Camille Dupont noticed Jon Preston’s gaze move from her to the entrance of the ballroom of the Ambassador Hotel. She turned her head and saw a party of six entering the room, three men and three women. Camille tensed when she recognized the face of one of the women as a suspected Japanese agent, as she entered with the Indochinese delegation. The agent was more beautiful in person. Her hair was short and matched her oval face. Either she was a mix of Japanese and French, or her eyes had been altered surgically, because they were not typically Japanese. Camille guessed the later.
Camille and Jon were Allied intelligence agents. Camille was a member of the Office of Special Services, or OSS, the U.S. version of British Intelligence. Jon was a member of the U.S. Army’s Counter-Intelligence Corps, or CIC. Both were skilled agents, but Jon trained as an agent for four years while attending Ohio State University and he was a walking killing machine.
Jonathan “Jon” Preston grew up in a middle-class family in Columbus, Ohio, where his father was the leader of a major labor union. He met Camille, a strikingly beautiful redhead, on a joint mission between the British Special Operations Executive (SOE) and its American counterpart, the OSS. Jon was on permanent loan to the British Intelligence Service and was a member of an elite team of agents, code name King Cobra, which conducted special operations behind Japanese lines in Burma, China and Southeast Asia.
Camille grew up in French Indochina, where her French parents owned a mining company, a rubber plantation and several bakeries in Hanoi. She had been educated in the United States, earning a degree in education from the University of Southern California.
Camille turned her head back towards Jon and watched his eyes drink in every detail of the three men and three women of the Indochinese delegation.
“She’s beautiful,” Camille commented.
Jon nodded his head and continued to watch as the delegation was seated four tables away from the guest-of-honor table where the Supreme Allied Commander of the Southeast Asia Theatre, Admiral Louis Mountbatten, was talking to several people. Seated next to Mountbatten was Ralph Block, the special assistant to the U.S. commissioner in India. Despite this title, Jon knew that Block’s real job was as the head of overseas operations for the U.S. Office of War Information.
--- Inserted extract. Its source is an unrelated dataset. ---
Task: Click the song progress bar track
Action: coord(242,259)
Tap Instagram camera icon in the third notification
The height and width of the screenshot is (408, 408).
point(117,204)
In this capacity Block supervised as many as 150 men who were conducting psychological warfare and disseminating disinformation in China, Burma and India. This fit with Block’s background, as before the war he was the director of publicity for Samuel Goldwyn in Hollywood.
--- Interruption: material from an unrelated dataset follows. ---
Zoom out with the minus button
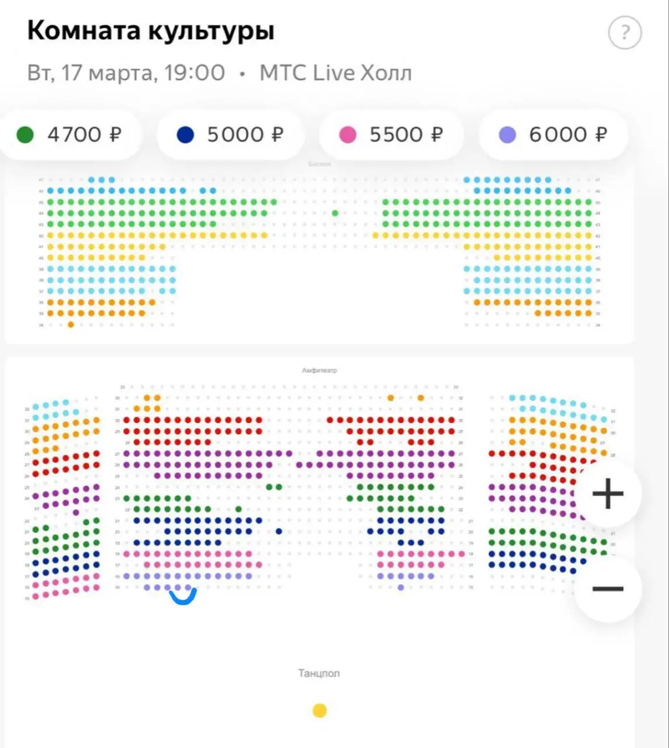 608,588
So, Mr. Block, you’re in counter-intelligence, too, Jon thought.
During the meal, Camille noticed Jon smile and nod his head in the direction of the female assassin sitting with the Indochinese delegation.
“Did she just smile at you?” Camille asked.
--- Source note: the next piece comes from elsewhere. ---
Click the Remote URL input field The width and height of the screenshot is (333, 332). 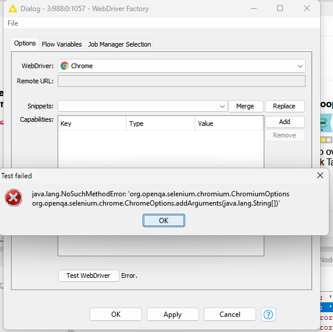click(182, 81)

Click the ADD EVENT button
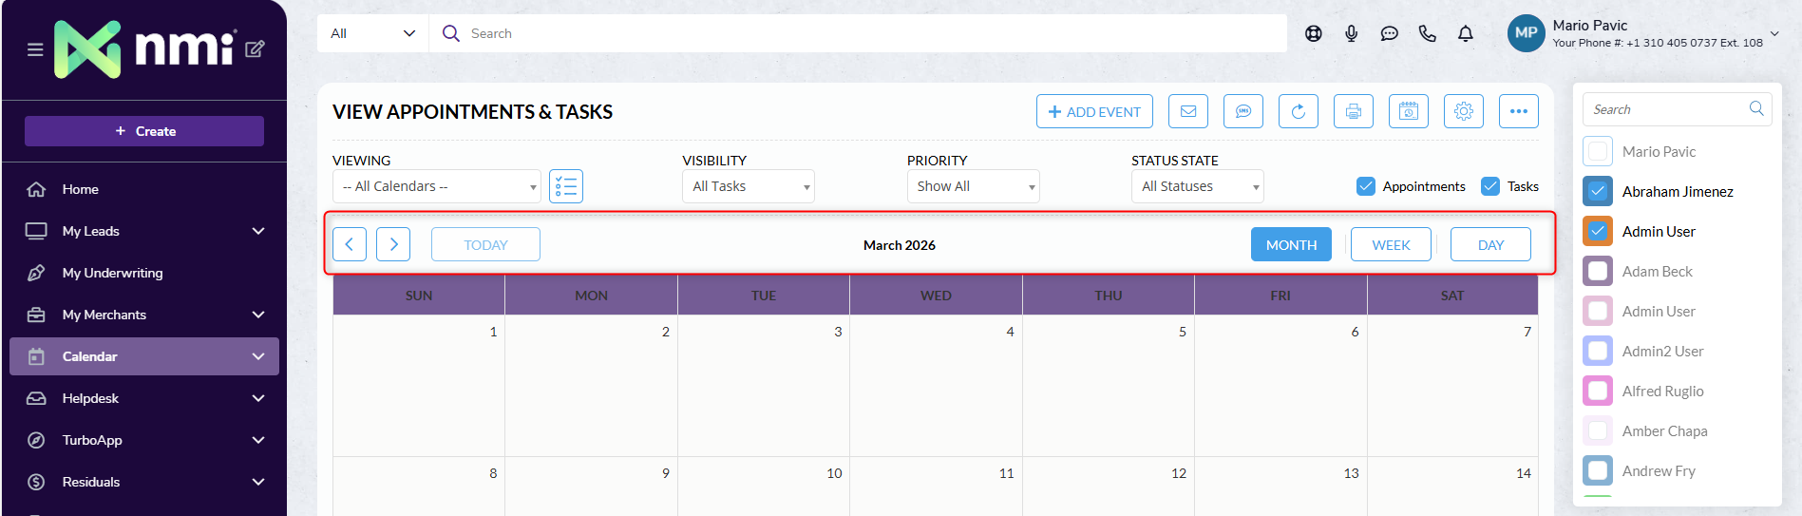pos(1094,111)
“Actually, I think she’s flirting with me. Then again, she could be taunting me. After all, they have our photographs too.”
Two of Jon’s fellow agents and members of his King Cobra Team, Miles Murphy and Henri Morreau, were posing as ballroom staff; both men were highly skilled members of the British SOE and just as deadly as Jon. Henri was working as a wine steward, serving wine to the head table and the tables nearest the guest of honor, Admiral Louis Mountbatten. Miles was mixing drinks at the bar in the back of the room near the entrance to the kitchen. Each man was assigned a quadrant of the ballroom to monitor.
After one of the native servers finished serving a table near the head table, she turned and passed Henri on the way back to the kitchen. Henri recognized her as of one of the suspected assassins from the photographs he had memorized. Henri turned and followed the server and walked through the two swinging doors into the kitchen, ten steps behind the woman.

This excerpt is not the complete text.